_Given problem:_ Change "wishlist" to "shopping cart" throughout the data below, leaving everything else the same. Leave the pictures out of your answer.
########################################
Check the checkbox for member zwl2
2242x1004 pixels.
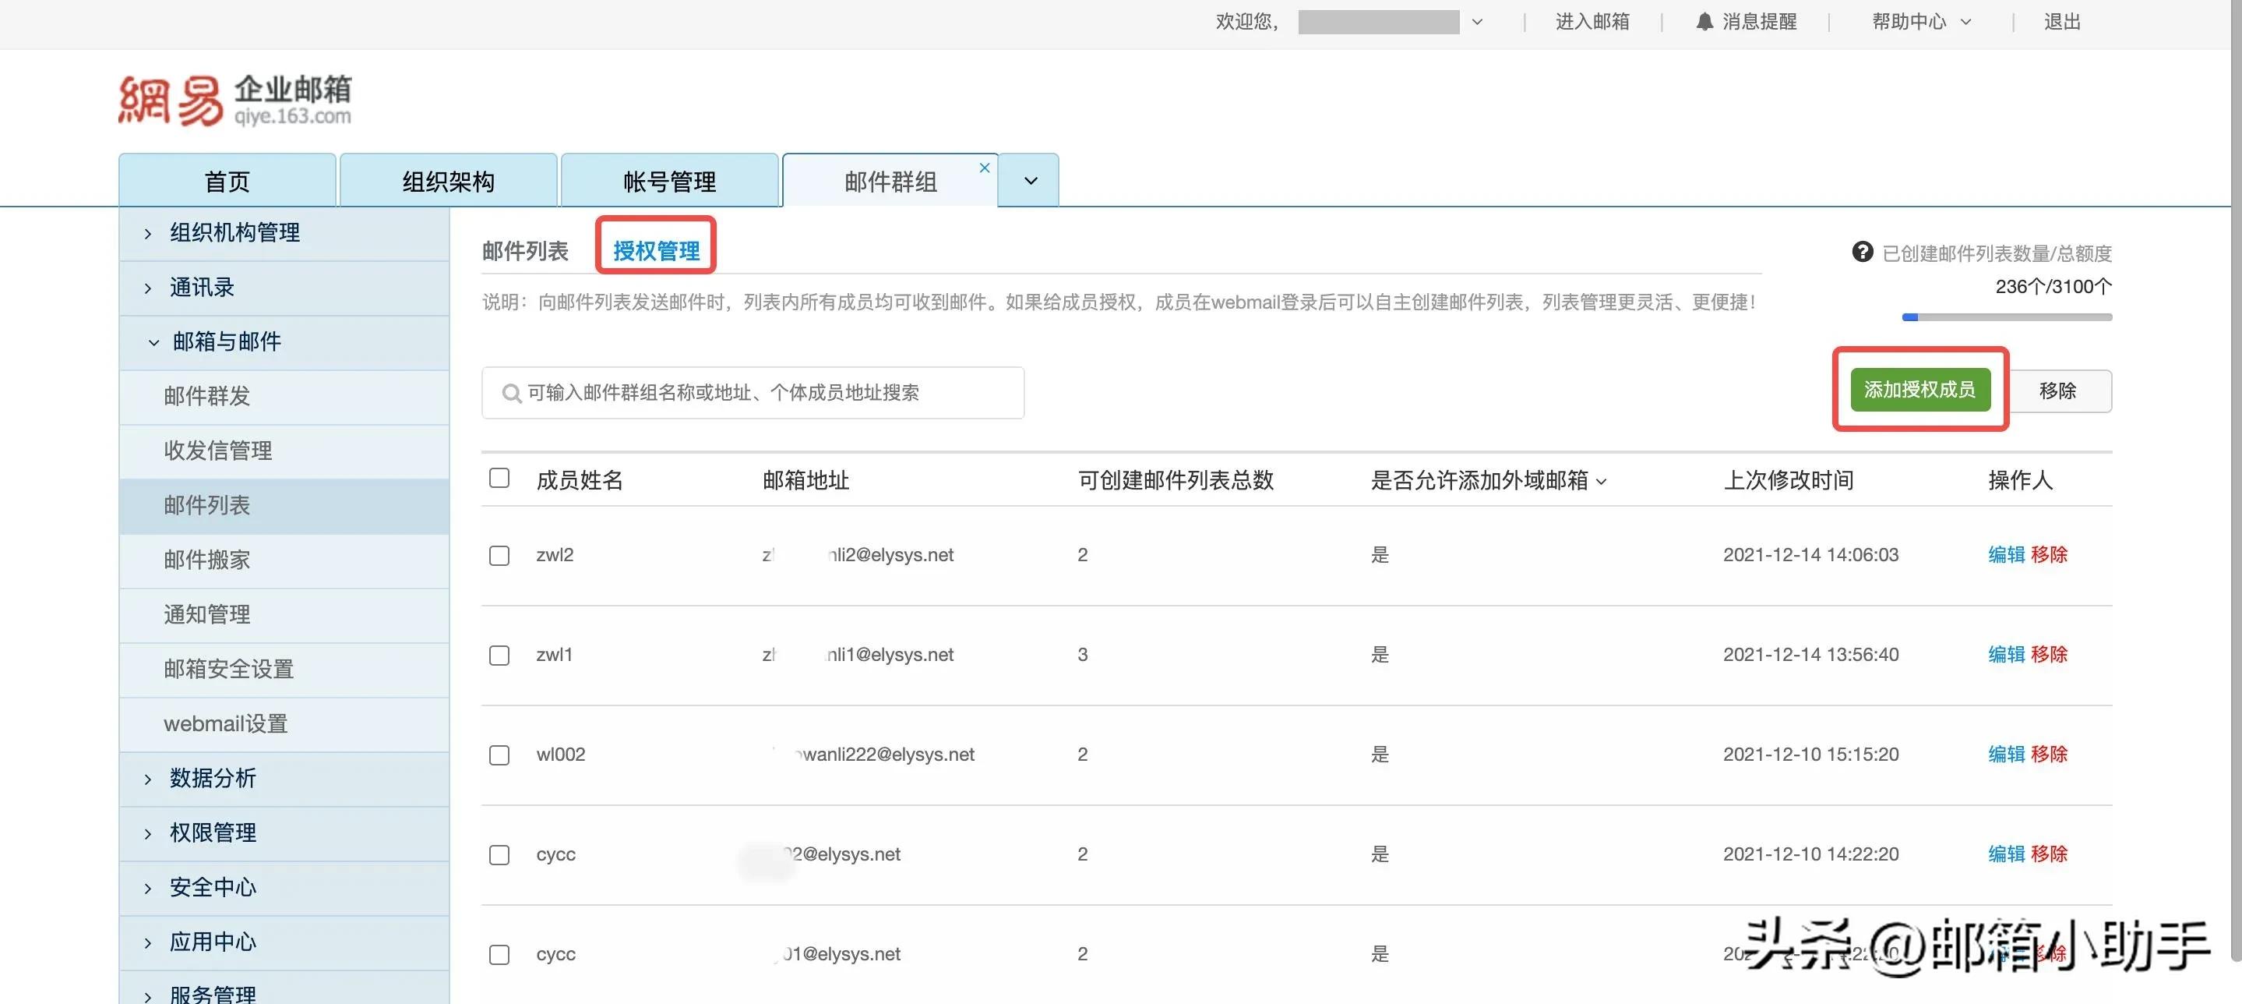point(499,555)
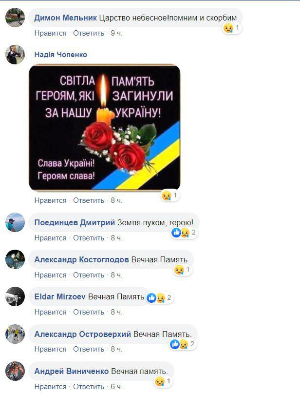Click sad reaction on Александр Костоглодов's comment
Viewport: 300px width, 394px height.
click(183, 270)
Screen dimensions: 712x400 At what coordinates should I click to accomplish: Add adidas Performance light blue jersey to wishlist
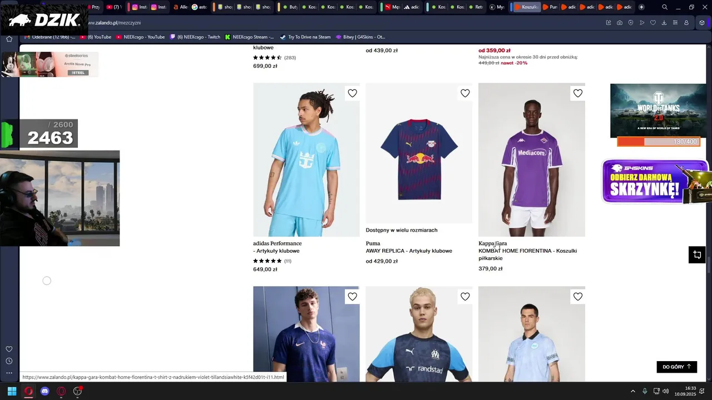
########################################
_Expected answer:_
Check the checkbox for member zwl2
2242x1004 pixels.
point(499,555)
Click sad reaction on Александр Костоглодов's comment
Viewport: 300px width, 394px height.
click(183, 270)
Screen dimensions: 712x400 At what coordinates should I click to accomplish: Add adidas Performance light blue jersey to shopping cart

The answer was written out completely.